Malbec, 1979. Bodegas Santa Ana| Vintage Wine History and Information

by Paul Kalemkiarian Sr | August 1984

Argentina is a giant in the world of wine. Its production is the fourth largest in the world. (Only France, Italy, and Spain produce more wine.) The quality and taste of wine from Argentina, to European American palates, has improved significantly. We are sitting up and paying attention because the prices are so favorable when you input the value index.

From the Argentinians’ perspective, he or she keeps consuming all they can make! Their wine suits them just fine! The annual per capita consumption of wine in Argentina is 85.7 liters. The U.S.A. figure is 6.53 liters, and the French is 103.7 liters!

I have been tasting all the examples of Argentinian wines I could locate in our market, since our February ’82 feature of Malbec, 1977 – Canto Rodado Flichman, which was a Heublein Rare Wine Auction find at the time. Again, a Malbec variety has come forth as outstanding. To our standards, the red Argentine wines seem to be better than the whites. Whether this is due to the frailty to travel of their white wines, or just local palate dictations, remains a question. However, this month’s red is superb and when you take the price into consideration, it is a real value for its style. Our selection is produced by Bodegas Santa Ana which was founded in 1891 by Luis Tirasso, one of the Pioneers of Argentine winemaking. Today the Basso and Tonnelier families own and operate the winery in Villa Nueva, Guaymallen, a short drive from the city of Mendoza. Seventy per cent of Argentine wine is grown and made in this wine growing region. It is nestled in the foothills of the Andes Mountains in western Argentina. Irrigation was the missing ingredient in this climatically ideally situated, good elevation, arid land. Once water was introduced by an irrigation network, the soil proved itself.

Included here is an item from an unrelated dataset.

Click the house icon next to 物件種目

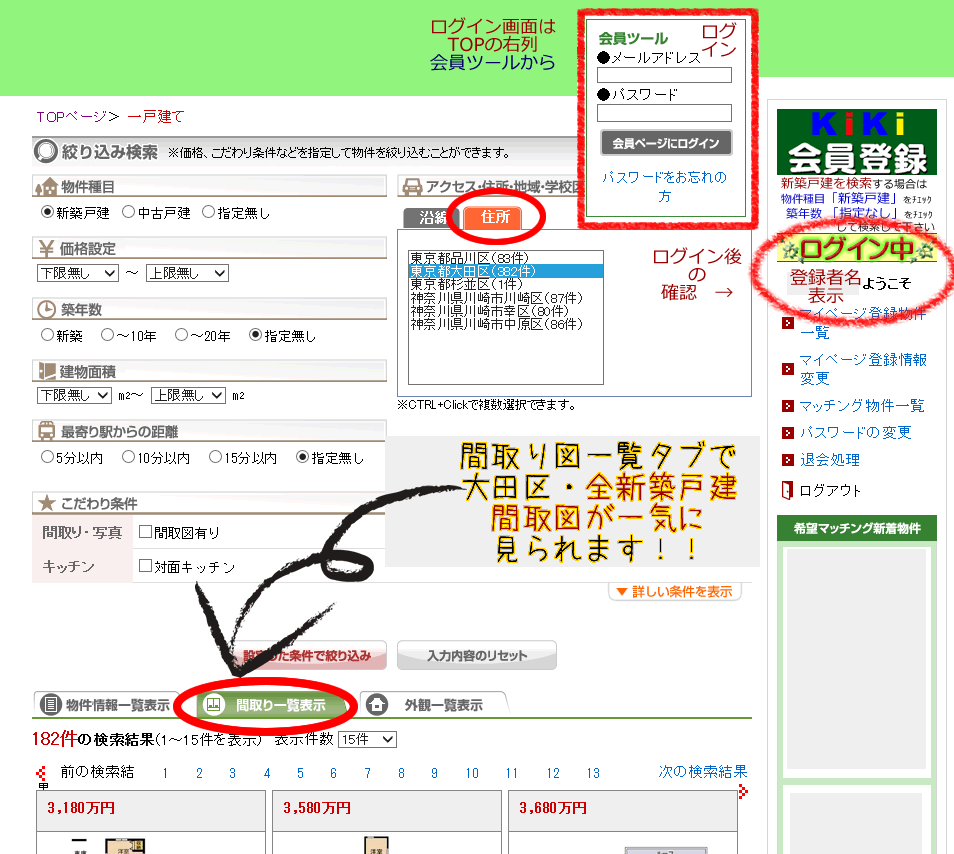click(x=46, y=187)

The Malbec grape is very widely planted in Argentina. Even though it is one of the lesser important varieties from Bordeaux, France, it has adapted itself especially well to the Mendoza soil and climate. Everywhere else that is used, Australia, France (under 4 different names in different regions), California, Soviet Union, it is used mainly as a blend in minor proportions. I would say that the grape has achieved prominence in Argentina. In fact, one can say that it has achieved “varietal identity” in the hands of the Argentinean vintners. It typically has the cabernet family of flavors and character. Softer, milder, and the ability to mature relatively well when aged in oak.

Our wine is purplish ruby red in color. It has a low key aroma, with a varietal character showing. A bouquet has developed due its oak ageing, that has a “sweet” over¬tone. The taste is medium to full bodied, flavorful, with a robe of smoothness leaning to velvetiness.-(low acid). Finishes a little hot. There is a hint of herbaceousness that blends well with the flavor. Serve with casseroles, beef dip sandwiches, cheese.

Cellaring Notes: Will improve for 2 to 5 years.